Do old media and new media have anything in common? Two nights ago I went to a dinner titled “The Future of Content.” Last night I participated in a workshop called “The Next Generation of Advanced Media.” The differences between the two were striking.

The first night was a small gathering of reporters and partners of Demand Media, the Santa Monica, Calif.-based content factory, over dinner at one of San Francisco’s best restaurants, The Slanted Door. The topic of the evening was Demand Studios an online video freelancing house that has spawned some 150,000 short clips. Here’s how it works: By looking at domain name purchases (one of its other business divisions) and search trends, Demand figures out which topics will get traction. It then puts out a call for videomakers to submit content based on those topics — a specific how-to, for example, or an aspect of a vertical like golf or green cards. Demand buys all the rights to the video upfront for $20, and brings the video in house to properly tag it for search. The approach seems to be working, traffic-wise; they’re averaging 1.5 million views per day on YouTube.

With Demand comparing its system to a content factory, however, it’s tough not to play devil’s advocate. What about creators, what about art, what about revenue share? And with the drumbeat of layoffs across the media industry in the background — what about our livelihoods? According to Steven Kydd, EVP of Demand Studios, plenty of the company’s video makers are making a couple thousand dollars a month, and that’s a nice tidy side job. Meanwhile, his video supply will only grow with the recession.

I’ve seen for myself how web stats — where an appearance on the Digg home page will make your day-to-day traffic seem like peanuts, and seizing on the right keyword will pay off dividends for months — bring the temptation of setting our editorial agenda around cheap tricks.
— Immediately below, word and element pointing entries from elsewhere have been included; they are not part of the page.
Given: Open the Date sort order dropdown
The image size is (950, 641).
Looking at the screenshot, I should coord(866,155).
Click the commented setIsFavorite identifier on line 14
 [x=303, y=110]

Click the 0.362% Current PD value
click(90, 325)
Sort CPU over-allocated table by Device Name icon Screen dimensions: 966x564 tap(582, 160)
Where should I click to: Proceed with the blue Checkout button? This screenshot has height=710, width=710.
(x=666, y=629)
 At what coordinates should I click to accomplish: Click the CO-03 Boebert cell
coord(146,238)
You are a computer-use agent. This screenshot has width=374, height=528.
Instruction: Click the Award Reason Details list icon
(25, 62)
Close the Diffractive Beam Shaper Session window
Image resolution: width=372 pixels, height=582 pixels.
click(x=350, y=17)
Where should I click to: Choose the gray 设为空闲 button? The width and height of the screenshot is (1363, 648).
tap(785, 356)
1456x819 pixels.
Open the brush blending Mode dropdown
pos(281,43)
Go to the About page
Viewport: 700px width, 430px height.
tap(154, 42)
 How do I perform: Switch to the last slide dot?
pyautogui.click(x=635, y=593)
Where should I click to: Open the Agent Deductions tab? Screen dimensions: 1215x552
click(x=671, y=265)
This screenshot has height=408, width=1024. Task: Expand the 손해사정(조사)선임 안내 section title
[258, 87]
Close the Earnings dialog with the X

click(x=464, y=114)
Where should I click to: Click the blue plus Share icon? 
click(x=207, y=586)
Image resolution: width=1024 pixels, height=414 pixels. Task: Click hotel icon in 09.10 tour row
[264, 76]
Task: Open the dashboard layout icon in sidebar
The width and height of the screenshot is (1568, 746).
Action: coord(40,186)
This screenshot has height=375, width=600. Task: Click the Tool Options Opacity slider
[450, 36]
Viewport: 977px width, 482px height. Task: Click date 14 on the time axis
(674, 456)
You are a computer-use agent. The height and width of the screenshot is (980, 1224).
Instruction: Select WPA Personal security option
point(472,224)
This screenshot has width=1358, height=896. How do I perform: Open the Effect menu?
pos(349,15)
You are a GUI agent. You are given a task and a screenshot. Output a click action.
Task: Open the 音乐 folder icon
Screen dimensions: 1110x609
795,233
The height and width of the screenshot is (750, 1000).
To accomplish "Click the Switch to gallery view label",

Then last night I was one of eight speakers at the workshop held by the Northern California chapter of the National Television Academy. Sarah Lane of Revision3 was supposed to speak too, but she got laid off, and had to fly out of town for a job interview. There I learned, while snacking on Halloween cookies from Safeway, about how local CBS affiliate KPIX has doubled its video traffic since SFGate (the San Francisco Chronicle’s web site) started embedding it in stories two weeks ago — but how the station also actively polices YouTube and sends takedown notices for any content that it deems to have been ripped off. KPIX Director of Internet Operations Jim Parker also said the traffic to a recently instated live updating weather radar map easily beats KPIX’s homepage traffic on non-sunny days.

I also got to hear about Rich Bartlebaugh‘s side project for the local government’s TV channel, where he puts candidates’ statements on YouTube. He told the audience how thrilled he was when they were embedded elsewhere, subsequently receiving a few hundred views each and some meaningful comments.

So. The people who know distribution don’t value content but the people who have content chops don’t actually have that many people who want to view their stuff — or are counterproductively hung up on intellectual property. There’s got to be a better way.